I was present at last week's meeting of the federal, provincial and territorial justice ministers in Whitehorse. Minister Cotler indicated that he was prepared to seek authority to enact additional measured mandatory minimum penalties for firearms offences to denounce such activity. That is part of a tripartite strategy. Such a strategy would include not only the legislation aspect but more effective enforcement as well as preventive and social initiatives that address the root causes of crime.

The ministers talked about ways to increase the effectiveness of sentencing, with particular attention given to a discussion of the use of mandatory minimum sentences. A special ad hoc group of officials will work on these issues over the winter.

Federal, provincial and territorial ministers also endorsed recommendations on ways to strengthen how the concerns about crystal meth can be dealt with within the criminal justice system, for in fact it is obviously a matter of some concern to all of us who are aware of the issue.

Research on the effectiveness of minimum sentences shows that they have no deterrent or educational effect according to the Law Reform Commission and that they are no more effective for crime prevention than lighter sentences are. That was confirmed in 2001 by a study commissioned by Justice Canada that found there was no correlation between the crime rate and the severity of sentences.

That refers to the study of Gabor and Crutcher, “Mandatory Minimum Penalties: Their Effects on Crime, Sentencing Disparities, and Justice System Expenditures” for the Department of Justice in 2001.

The study commissioned by Justice Canada summarized findings from a review of sentencing arrangements in a number of common law jurisdictions other than the United States and was released in September of this year. It is now available at the Department of Justice website.

The study found that in those countries where mandatory minimum penalties do exist, they are mostly for murder, and in every case they provide a court with the ability to sentence under the minimum in exceptional circumstances. That refers to the study by Julian V. Roberts, “Mandatory Sentences of Imprisonment in Common Law Jurisdictions: Some Representative Models”, from the Department of Justice in 2005.

The study also shows that recent polls conducted in Australia and the United States demonstrate that public support for mandatory minimum penalties has declined in recent years. The U.S. uses mandatory--

Controlled Drugs and Substances Act
Adjournment Proceedings

6:45 p.m.

The Deputy Speaker

The hon. member for South Surrey—White Rock—Cloverdale.

Controlled Drugs and Substances Act
Adjournment Proceedings

6:45 p.m.

Conservative

Russ Hiebert South Surrey—White Rock—Cloverdale, BC

Mr. Speaker, it is interesting to hear the member mention in his comments the root causes of crime, because for the past few months I have been holding meetings across Canada as co-chairman of our Conservative Party's task force on safe streets and healthy communities. I have heard from police officers, youth workers and city councillors about the exploding problem of crystal meth abuse. It is becoming a scourge on our Canadian cities.

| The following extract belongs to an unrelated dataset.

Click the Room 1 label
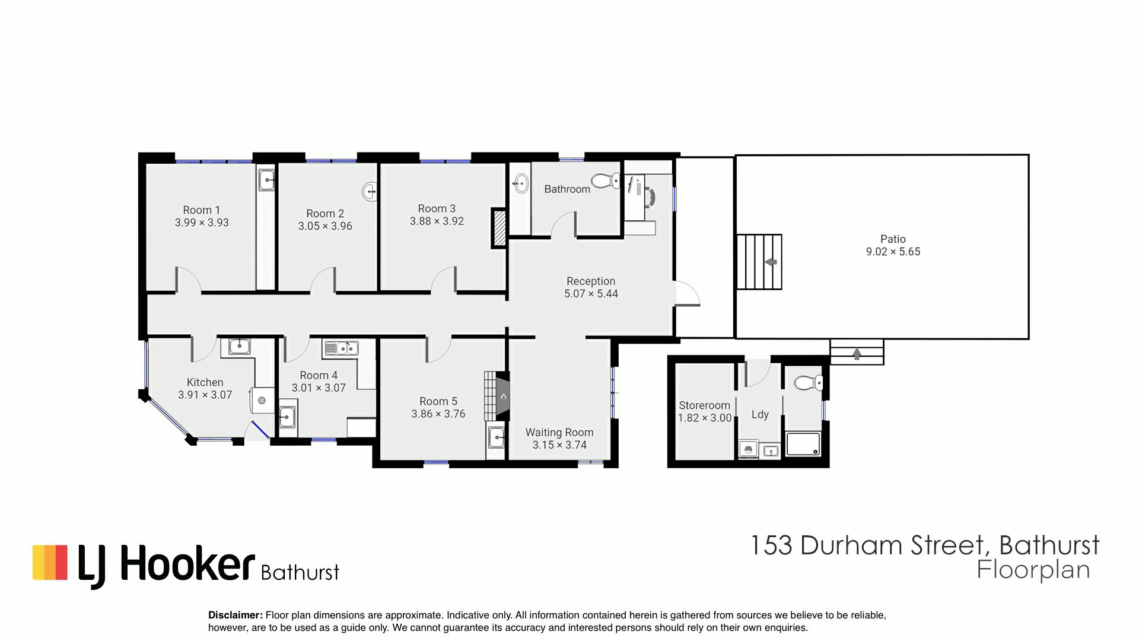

This is what the 2005 report of Criminal Intelligence Service Canada states about methamphetamine abuse in Canada:

Methamphetamine use is on the increase in many parts of the country, but primarily in Western Canada. The bulk of this methamphetamine is manufactured domestically in Canada in small clandestine laboratories...Organized crime groups involved in the illicit methamphetamine industry include outlaw motorcycle gangs, specific Asian crime groups, and independent organized crime groups.

The report quotes Chief Richard Deering of the Royal Newfoundland Constabulary, who states:

Substantive evidence indicates that about 95% of the property crime reported to us is directly linked to the illicit drug trade, which is, for all intents and purposes, controlled by organized crime groups that have refined the ability to profit from criminal activity to a science.